Word and element pointing entries:
## BEGIN

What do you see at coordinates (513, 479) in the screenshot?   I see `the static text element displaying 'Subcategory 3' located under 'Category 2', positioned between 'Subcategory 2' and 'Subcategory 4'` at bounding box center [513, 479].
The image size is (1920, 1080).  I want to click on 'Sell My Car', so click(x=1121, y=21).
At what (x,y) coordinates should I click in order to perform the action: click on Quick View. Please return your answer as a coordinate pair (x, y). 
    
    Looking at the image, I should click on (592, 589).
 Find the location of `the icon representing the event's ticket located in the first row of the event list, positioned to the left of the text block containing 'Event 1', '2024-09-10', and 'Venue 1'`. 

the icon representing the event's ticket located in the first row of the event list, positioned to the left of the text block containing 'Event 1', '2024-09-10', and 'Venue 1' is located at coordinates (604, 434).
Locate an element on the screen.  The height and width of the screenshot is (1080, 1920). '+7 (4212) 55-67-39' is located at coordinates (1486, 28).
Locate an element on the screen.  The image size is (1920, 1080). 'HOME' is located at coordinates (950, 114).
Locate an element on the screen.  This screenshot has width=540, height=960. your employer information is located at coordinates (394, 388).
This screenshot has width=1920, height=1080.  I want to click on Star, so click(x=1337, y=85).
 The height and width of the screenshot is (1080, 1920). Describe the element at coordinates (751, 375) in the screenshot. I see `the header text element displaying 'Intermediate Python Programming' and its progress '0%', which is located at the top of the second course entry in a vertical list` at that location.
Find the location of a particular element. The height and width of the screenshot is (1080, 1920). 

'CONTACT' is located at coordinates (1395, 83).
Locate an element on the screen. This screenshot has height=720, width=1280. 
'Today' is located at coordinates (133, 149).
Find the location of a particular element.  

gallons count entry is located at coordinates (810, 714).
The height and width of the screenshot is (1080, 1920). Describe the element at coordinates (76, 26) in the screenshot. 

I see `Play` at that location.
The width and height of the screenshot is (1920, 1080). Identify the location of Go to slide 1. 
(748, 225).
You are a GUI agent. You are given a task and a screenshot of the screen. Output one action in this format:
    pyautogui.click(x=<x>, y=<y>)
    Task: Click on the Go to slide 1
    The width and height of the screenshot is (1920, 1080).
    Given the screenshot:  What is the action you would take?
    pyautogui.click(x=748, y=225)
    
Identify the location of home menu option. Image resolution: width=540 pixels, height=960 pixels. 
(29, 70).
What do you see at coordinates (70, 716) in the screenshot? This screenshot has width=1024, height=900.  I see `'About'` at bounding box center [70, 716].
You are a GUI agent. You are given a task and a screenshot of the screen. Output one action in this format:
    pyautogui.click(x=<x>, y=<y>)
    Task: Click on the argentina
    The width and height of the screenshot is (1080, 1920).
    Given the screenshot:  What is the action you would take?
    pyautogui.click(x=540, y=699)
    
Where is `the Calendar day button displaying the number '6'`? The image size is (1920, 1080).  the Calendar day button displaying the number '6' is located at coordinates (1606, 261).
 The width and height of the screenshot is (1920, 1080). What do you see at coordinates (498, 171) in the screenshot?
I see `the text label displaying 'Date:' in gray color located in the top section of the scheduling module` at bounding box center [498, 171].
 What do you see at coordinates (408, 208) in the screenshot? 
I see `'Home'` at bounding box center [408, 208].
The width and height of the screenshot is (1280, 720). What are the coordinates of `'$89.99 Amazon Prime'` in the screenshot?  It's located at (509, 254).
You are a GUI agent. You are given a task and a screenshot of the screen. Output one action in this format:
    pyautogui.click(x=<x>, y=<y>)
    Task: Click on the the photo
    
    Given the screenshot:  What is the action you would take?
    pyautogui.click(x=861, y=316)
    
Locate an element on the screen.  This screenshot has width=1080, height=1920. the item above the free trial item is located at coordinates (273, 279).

## END

◆ SET EXERCISE
Write out the records above again, replacing each occurrence of "Locate an element on the screen" with "Find an element on the screen" and keeping everything else identical.

◆ FINAL RESULT
What do you see at coordinates (513, 479) in the screenshot?   I see `the static text element displaying 'Subcategory 3' located under 'Category 2', positioned between 'Subcategory 2' and 'Subcategory 4'` at bounding box center [513, 479].
The image size is (1920, 1080).  I want to click on 'Sell My Car', so click(x=1121, y=21).
At what (x,y) coordinates should I click in order to perform the action: click on Quick View. Please return your answer as a coordinate pair (x, y). 
    
    Looking at the image, I should click on (592, 589).
 Find the location of `the icon representing the event's ticket located in the first row of the event list, positioned to the left of the text block containing 'Event 1', '2024-09-10', and 'Venue 1'`. 

the icon representing the event's ticket located in the first row of the event list, positioned to the left of the text block containing 'Event 1', '2024-09-10', and 'Venue 1' is located at coordinates (604, 434).
Find an element on the screen.  The height and width of the screenshot is (1080, 1920). '+7 (4212) 55-67-39' is located at coordinates (1486, 28).
Find an element on the screen.  The image size is (1920, 1080). 'HOME' is located at coordinates (950, 114).
Find an element on the screen.  This screenshot has width=540, height=960. your employer information is located at coordinates (394, 388).
This screenshot has width=1920, height=1080.  I want to click on Star, so click(x=1337, y=85).
 The height and width of the screenshot is (1080, 1920). Describe the element at coordinates (751, 375) in the screenshot. I see `the header text element displaying 'Intermediate Python Programming' and its progress '0%', which is located at the top of the second course entry in a vertical list` at that location.
Find the location of a particular element. The height and width of the screenshot is (1080, 1920). 

'CONTACT' is located at coordinates (1395, 83).
Find an element on the screen. This screenshot has height=720, width=1280. 
'Today' is located at coordinates (133, 149).
Find the location of a particular element.  

gallons count entry is located at coordinates (810, 714).
The height and width of the screenshot is (1080, 1920). Describe the element at coordinates (76, 26) in the screenshot. 

I see `Play` at that location.
The width and height of the screenshot is (1920, 1080). Identify the location of Go to slide 1. 
(748, 225).
You are a GUI agent. You are given a task and a screenshot of the screen. Output one action in this format:
    pyautogui.click(x=<x>, y=<y>)
    Task: Click on the Go to slide 1
    The width and height of the screenshot is (1920, 1080).
    Given the screenshot:  What is the action you would take?
    pyautogui.click(x=748, y=225)
    
Identify the location of home menu option. Image resolution: width=540 pixels, height=960 pixels. 
(29, 70).
What do you see at coordinates (70, 716) in the screenshot? This screenshot has width=1024, height=900.  I see `'About'` at bounding box center [70, 716].
You are a GUI agent. You are given a task and a screenshot of the screen. Output one action in this format:
    pyautogui.click(x=<x>, y=<y>)
    Task: Click on the argentina
    The width and height of the screenshot is (1080, 1920).
    Given the screenshot:  What is the action you would take?
    pyautogui.click(x=540, y=699)
    
Where is `the Calendar day button displaying the number '6'`? The image size is (1920, 1080).  the Calendar day button displaying the number '6' is located at coordinates (1606, 261).
 The width and height of the screenshot is (1920, 1080). What do you see at coordinates (498, 171) in the screenshot?
I see `the text label displaying 'Date:' in gray color located in the top section of the scheduling module` at bounding box center [498, 171].
 What do you see at coordinates (408, 208) in the screenshot? 
I see `'Home'` at bounding box center [408, 208].
The width and height of the screenshot is (1280, 720). What are the coordinates of `'$89.99 Amazon Prime'` in the screenshot?  It's located at (509, 254).
You are a GUI agent. You are given a task and a screenshot of the screen. Output one action in this format:
    pyautogui.click(x=<x>, y=<y>)
    Task: Click on the the photo
    
    Given the screenshot:  What is the action you would take?
    pyautogui.click(x=861, y=316)
    
Find an element on the screen.  This screenshot has width=1080, height=1920. the item above the free trial item is located at coordinates (273, 279).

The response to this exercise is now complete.